So I've been waiting and waiting for my cloth diaper exchange to take place in the mail. I had insured the box I sent the wrong-colored ones back in, but it had NOT shown up according to the cotton babies website. Grrr. So I took Gretchen's advice and bought some disposable diapers for peace of mind. That worked for a little bit, but then Christmas came and went and this week came and still no sign of the box arriving at their warehouse in St. Louis. And then I found myself completely unworried yesterday. I thought to myself "no big deal, it's insured, I'm sure everything will be fine". These are unexpected words bouncing around my mind, which is usually racing and fearing the worst about things like this. But THEN!

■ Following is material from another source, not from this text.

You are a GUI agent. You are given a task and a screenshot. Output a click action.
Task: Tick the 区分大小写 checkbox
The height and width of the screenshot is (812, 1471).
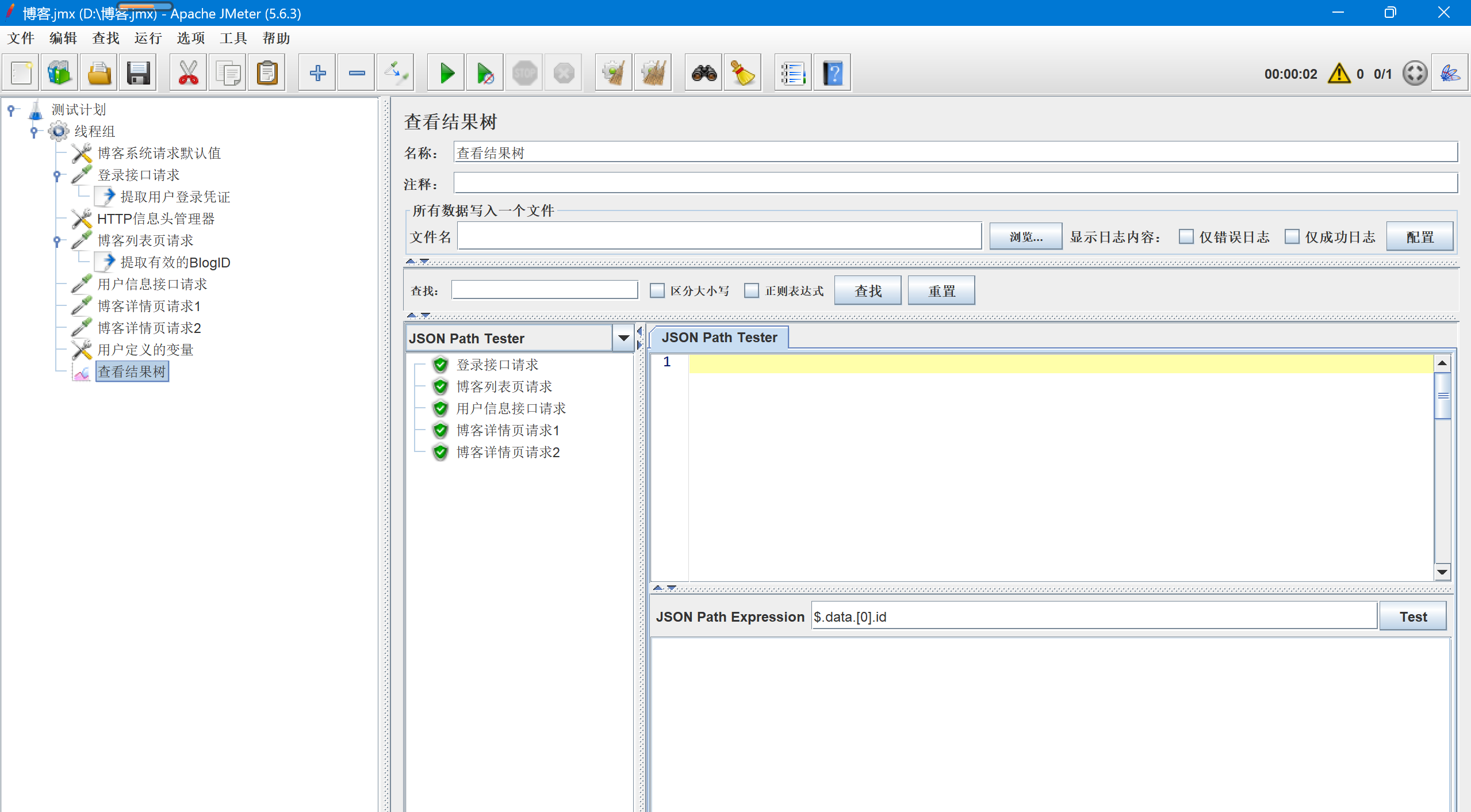pyautogui.click(x=657, y=290)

That same evening I was chillin' with M and the doorbell rang. It was the glorious UPS man with a package full of correct-colored diapers. Hallelujah! But the diaper website still says they're waiting for my package to arrive there. ? Was this the work of some good samaritan at Cotton Babies that took pity on my plight? I have called them a few times the past weeks just to see if it was there, but not logged into the computer: no luck. (I have also called the post office: worthless bunch of hooligans losing my stuff. If they screwed over my nice friends at CB then I will collect that insurance money and give it back.)
Either way, I happily prepared the final touches on my nest. I washed and folded my diapers and looked satisfactorily around at E's room. I feel like things are falling into place and I'm maybe, possibly, even moderately ready for all the changes about to take place. I have been meditating a bit for clarity and well-being. I have a hard time visualizing what to expect in big life changes beforehand. This is a problem because I am so visual in the first place. In order to feel prepared and not-crazy I have to see things coming, even if it's vague. I finally can see baby E coming and being here. Does that sound crazy? I think most women can see and accept their babies in utero more readily than I can. For me it takes more work. My point is that my meditative times have paid off a little in this regard. I want to enjoy E when he comes, not stress out about every little thing (I already did that with M, and I regret not just holding him and being there.) I think E will come out when he's ready. And when I'm truly ready. That feels just about right.